Rohin: I doubt your point 4. In our current world, we don’t see a huge number of groups that are realistic contenders to create smarter-than-human AI, and the groups that we do see show a promising degree of cooperation, such as collaborating on safety research and making promising commitments towards avoiding dangerous race dynamics. Also, I think that in worlds where there is such a break-down of cooperation that your point 4 applies, I think that technical work today is near-useless, so I’m happy to just ignore these worlds.

I also think that the arguments that you give for point 4 are flawed. In particular, the arguments for slow take-off require gradual improvement that builds on itself, which happens over time but is not guaranteed to happen over space. In fact, I expect there to be great resource inequalities between groups and limited communication between competing groups, which should generate very large capabilities gaps between competing groups. This is something like a local crux for me: if I thought that there weren’t resource inequalities and limited communication, I would also anticipate competing groups to have similar levels of capabilities.

Daniel: Hmmmmmm. I’ll have to think about the arguments that I should anticipate large capability gaps between competing groups, but they seem pretty convincing right now.

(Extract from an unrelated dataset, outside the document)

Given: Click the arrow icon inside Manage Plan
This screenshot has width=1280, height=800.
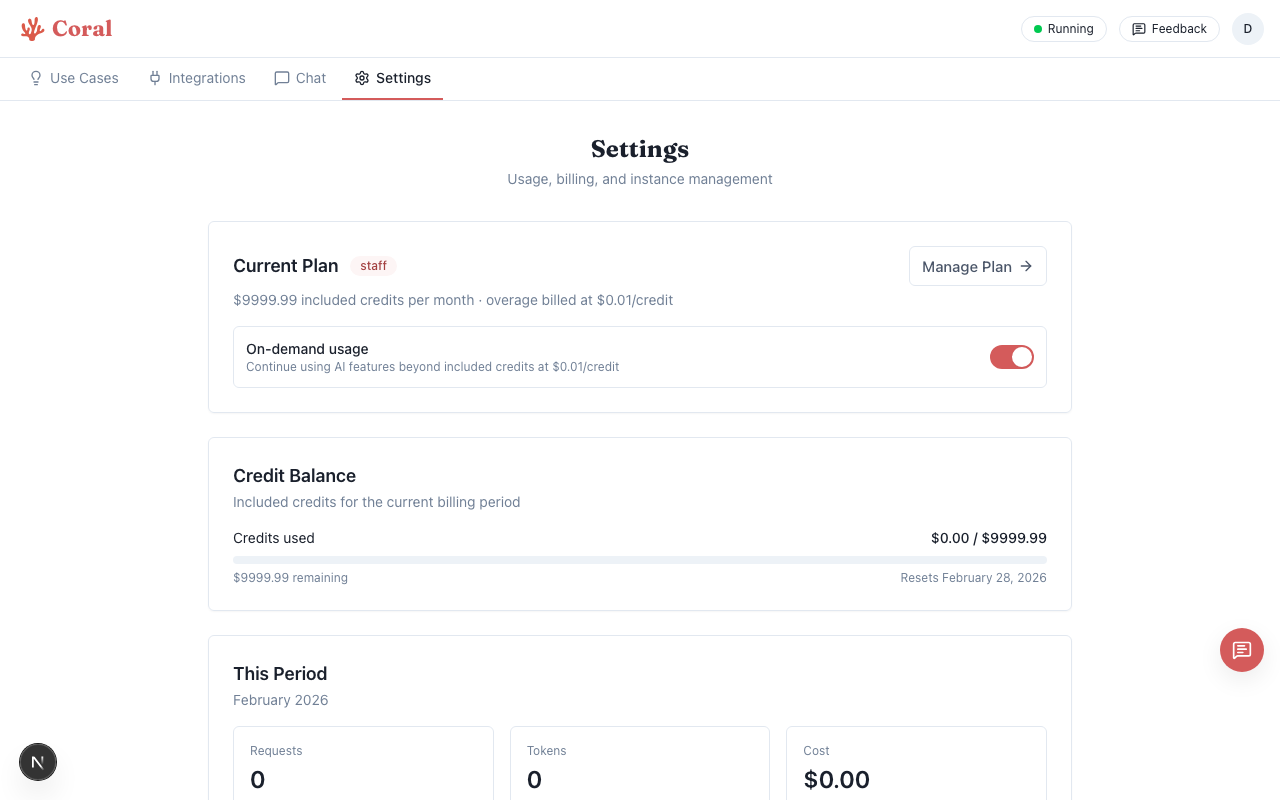Looking at the screenshot, I should click(x=1025, y=266).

Actually, maybe we should expect the future to look different to the past, with countries like China and India growing capable AI labs. In this world, it’s sadly plausible to me that pairs of countries’ research groups could end up failing to cooperate. But again, I’ll have to think about it more.

At any rate, even if my point 4 fails, the rest of my points imply that research done without security mindset at the forefront will reliably be useless, which still feels like a strong argument in favour of security mindset.

Rohin: Then let’s move on to your points 2 and 3.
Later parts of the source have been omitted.